Die Große Koalition scheint nun zum Modell für die Länder zu werden. In Hannover hat sie schon vor dem Bonner Sündenfall existiert. In Nordrhein-Westfalen konnte sie mit Mühe verhindert werden, obwohl die SPD-Führung es gewünscht hatte. Nun ist sie auch in Stuttgart Wirklichkeit geworden – ausgerechnet in Baden-Württemberg, im Stammland der Liberalen, wo die FDP ein Dauerabonnement für die Regierungsbank hatte!

Nach der Tragödie die Groteske. Denn in Bonn war die Entwicklung mit fast unentrinnbarer Zwangsläufigkeit auf die Große Koalition zugelaufen; in Stuttgart jedoch hätte die FDP sich den Partner aussuchen können. Beide großen Parteien waren willens, mit ihr zusammen zu regieren.

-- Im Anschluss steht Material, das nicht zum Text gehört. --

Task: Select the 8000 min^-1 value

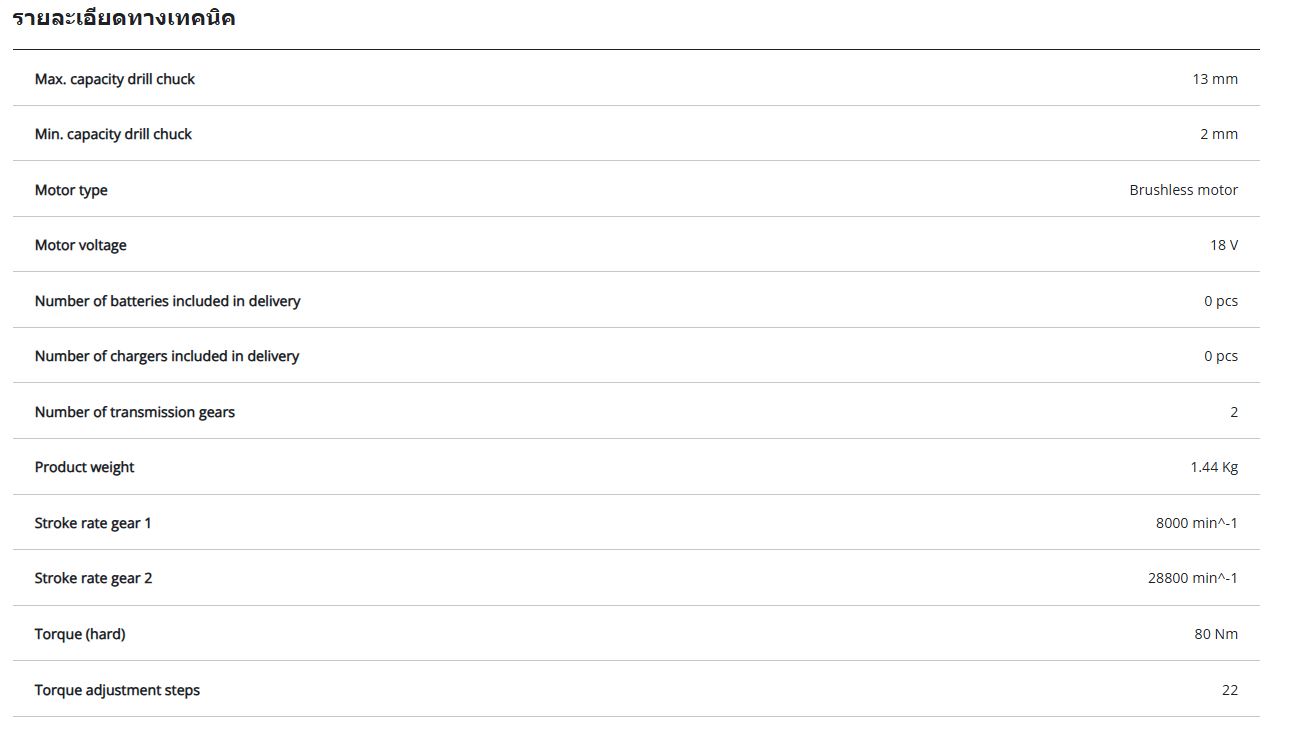Action: [1196, 523]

Doch mit beiden hat es sich die FDP verdorben. Reinhold Maier hat seine Partei mit unübertrefflichem taktischem Geschick zwischen die beiden Stühle gesetzt.

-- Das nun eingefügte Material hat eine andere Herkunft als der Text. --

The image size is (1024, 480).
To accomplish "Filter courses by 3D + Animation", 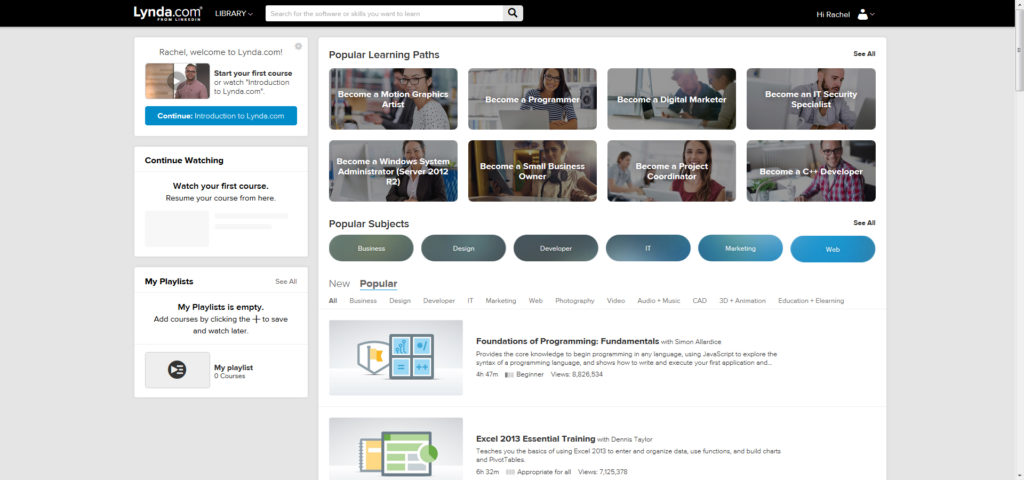I will pyautogui.click(x=744, y=301).
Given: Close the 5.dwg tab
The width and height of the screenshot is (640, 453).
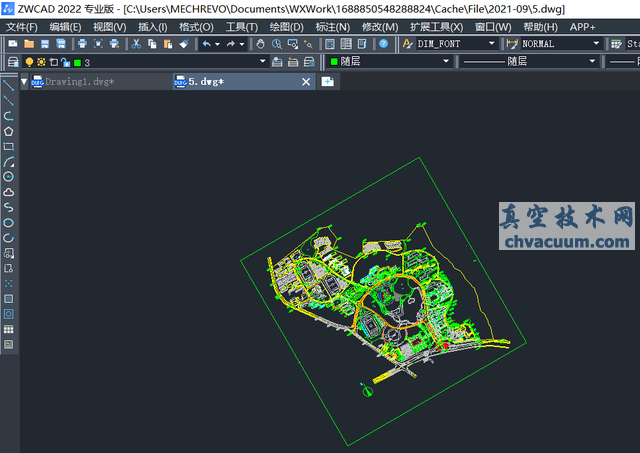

Bedenklich an der Stuttgarter Regierungsbildung ist weniger das Ungeschick der FDP; daran hat man sich mittlerweile gewöhnt. Sorgen macht vor allem, daß künftig auch anderswo nach dem Muster der Großen Koalition verfahren wird. Wie hieß es doch zunächst? Die Große Koalition in Bonn sei ein Zweckbündnis auf Zeit und nicht übertragbar. Jetzt muß man fürchten, daß die beiden großen Parteien auch noch in anderen Bundesländern sich mangels besserer Einfälle in die Arme fallen. Auch „miese Ehen“ wirken offenbar ansteckend. R. Z.